After a decade cultivating a dedicated following and championed by the likes of Eileen Myles for her poetry and critical prose, The Argonauts (2015) finally brought Maggie Nelson to international attention. Combining ‘her personal story of queer family-making with meditations on gender, art, and sexual politics memoir’ (the National Book Critics Circle), The Argonauts situated Nelson within a queer literary canon. At the end of 2017, Nelson was included in a new Penguin Modern Poets collection, alongside Claudia Rankine and Denise Riley, Penguin making much of these writers ‘bridging the divide between poetry, lyric prose, life-writing and theory’.

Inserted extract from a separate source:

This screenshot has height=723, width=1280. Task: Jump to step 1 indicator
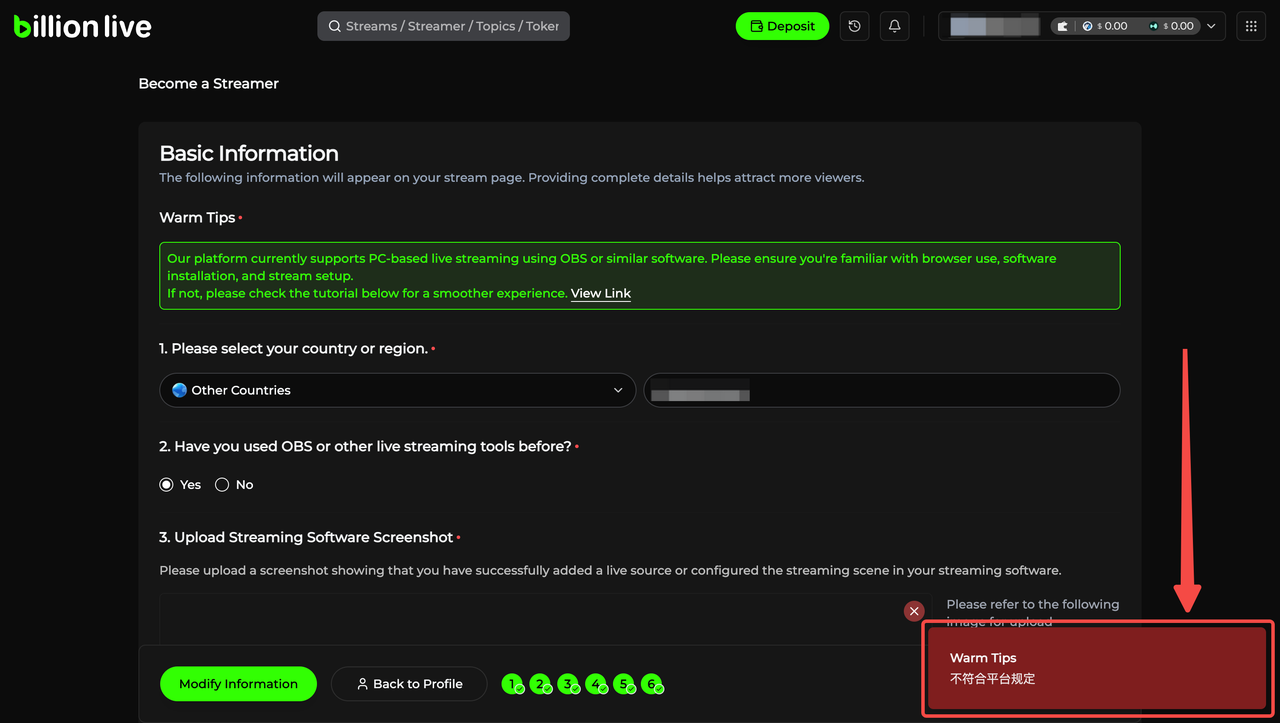513,684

Amy asked us to think about some of these questions:

  • What can we make of her simultaneous dedication to poetry and confounding formal expectations?
  • Can her preoccupation with contesting narrative be read as a queering gesture?
  • Does Nelson’s work open possibilities for a distinctly queer critical poetics? Or are critical poetics inherently queer?

Dr Amy Rushton is a Lecturer in English at Nottingham Trent University. Her research interests include postcolonial theories, narrative form, and contemporary literature. Her recent publications include a politized reconceptualisation of Afropolitanism in recent diasporic fiction and she is revising her monograph on contemporary African fiction, tragedy and neo-colonialism for publication. (amy.rushton@ntu.ac.uk; @Dr_Aimz)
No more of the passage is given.